Si bien la esquina de las calles Aguirre Miramón y Nieves Cano y el aulario de Las Nieves parecían espacios destinados en teoría a ser respetados por lo que conllevan, hace poco más de cinco años fueron profanados a conciencia por el entorno heredero de ETA, cuando Sare, la red de apoyo a los presos de la banda, organizó precisamente en el aulario unas charlas a las que invitó como ponente a José Ramón López de Abetxuko, etarra condenado en su día a treinta años de cárcel por los asesinatos de Jesús Velasco, jefe de los Miñones, y de Eugenio Lázaro, jefe de la Policía Municipal de Vitoria, en enero y abril de 1980. El individuo, que había salido de la cárcel a mediados de 2018, peroró sobre el sufrimiento de los presos (los de ETA, se entiende; no es difícil imaginar que el resto le importaba entre poco y nada). Lo hizo en una intervención que desde la dirección de la Universidad no pudimos -o no supimos- evitar.

La presión sobre todo interna que logró mantener intacto el programa de Sare apelaba a la libertad de expresión como bien supremo e irrenunciable (y además ilimitado, según para qué o quién), a un presunto relativismo moral que puede asumir casi de todo y también al hecho de que el terrorista, amén de haber cumplido su condena, iba a hablar de ‘otras cosas’, no de sus delitos, lo que conducía a pensar al instante qué habrían dicho esas mismas voces si la conferencia hubiera corrido a cargo de un violador también excarcelado, por más que el asunto a tratar fuera, qué sé yo, el gótico flamígero o el mismísimo sexo de los ángeles. Aquella indignidad, una humillación brutal para las víctimas de ETA y un acto repugnante para la mayor parte de la sociedad, dañó gravemente la imagen de la Universidad pública vasca. Pero a Sare y su presidente, un dechado de sensibilidad selectiva, aquello se la traía, básicamente, al pairo.

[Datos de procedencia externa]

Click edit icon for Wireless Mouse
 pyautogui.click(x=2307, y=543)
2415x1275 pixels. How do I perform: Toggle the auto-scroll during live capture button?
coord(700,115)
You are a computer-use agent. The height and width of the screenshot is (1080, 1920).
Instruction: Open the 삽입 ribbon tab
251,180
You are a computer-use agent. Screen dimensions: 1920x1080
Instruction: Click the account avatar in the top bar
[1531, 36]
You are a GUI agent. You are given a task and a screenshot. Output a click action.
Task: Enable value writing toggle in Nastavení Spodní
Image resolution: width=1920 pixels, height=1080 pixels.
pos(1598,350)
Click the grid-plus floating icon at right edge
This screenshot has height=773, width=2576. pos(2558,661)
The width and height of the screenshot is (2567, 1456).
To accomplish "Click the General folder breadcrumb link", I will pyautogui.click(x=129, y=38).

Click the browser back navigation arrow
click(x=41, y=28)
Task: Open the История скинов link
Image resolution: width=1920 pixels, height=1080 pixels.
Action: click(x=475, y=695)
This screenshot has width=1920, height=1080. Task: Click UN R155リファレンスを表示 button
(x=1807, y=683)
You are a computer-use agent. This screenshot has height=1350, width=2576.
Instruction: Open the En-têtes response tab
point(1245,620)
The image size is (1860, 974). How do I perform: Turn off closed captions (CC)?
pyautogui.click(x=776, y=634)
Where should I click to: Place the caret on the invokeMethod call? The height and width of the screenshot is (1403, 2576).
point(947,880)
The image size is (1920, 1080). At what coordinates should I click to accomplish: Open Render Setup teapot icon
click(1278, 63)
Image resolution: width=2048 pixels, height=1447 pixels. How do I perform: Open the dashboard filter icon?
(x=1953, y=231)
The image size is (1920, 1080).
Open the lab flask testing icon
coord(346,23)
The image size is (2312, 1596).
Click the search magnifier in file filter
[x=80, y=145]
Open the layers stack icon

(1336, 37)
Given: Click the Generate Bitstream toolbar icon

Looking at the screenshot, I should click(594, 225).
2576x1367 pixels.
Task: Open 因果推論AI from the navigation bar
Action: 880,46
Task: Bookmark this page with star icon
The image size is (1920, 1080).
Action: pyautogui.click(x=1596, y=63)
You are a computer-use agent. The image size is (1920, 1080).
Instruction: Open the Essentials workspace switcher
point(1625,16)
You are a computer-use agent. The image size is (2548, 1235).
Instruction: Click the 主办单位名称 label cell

El revuelo que causó el incidente, forzado por la contestación ciudadana y su eco en los medios de todo el país, no dejó de tener, sin embargo, ciertos efectos. La estrategia de asedio a la Universidad, indisimulado objeto de deseo del abertzalismo ultra, decayó en intensidad durante los años siguientes, aunque en parte se debiera a la pandemia. Pese a ello, aún quedan rescoldos que de vez en cuando aviva algún desalmado, tal vez convencido de que mejor que el olvido interesado (ese que lleva al blanqueamiento) es el ultraje a las víctimas, infame mecanismo de autoafirmación frente a la verdad desnuda y pavorosa del crimen.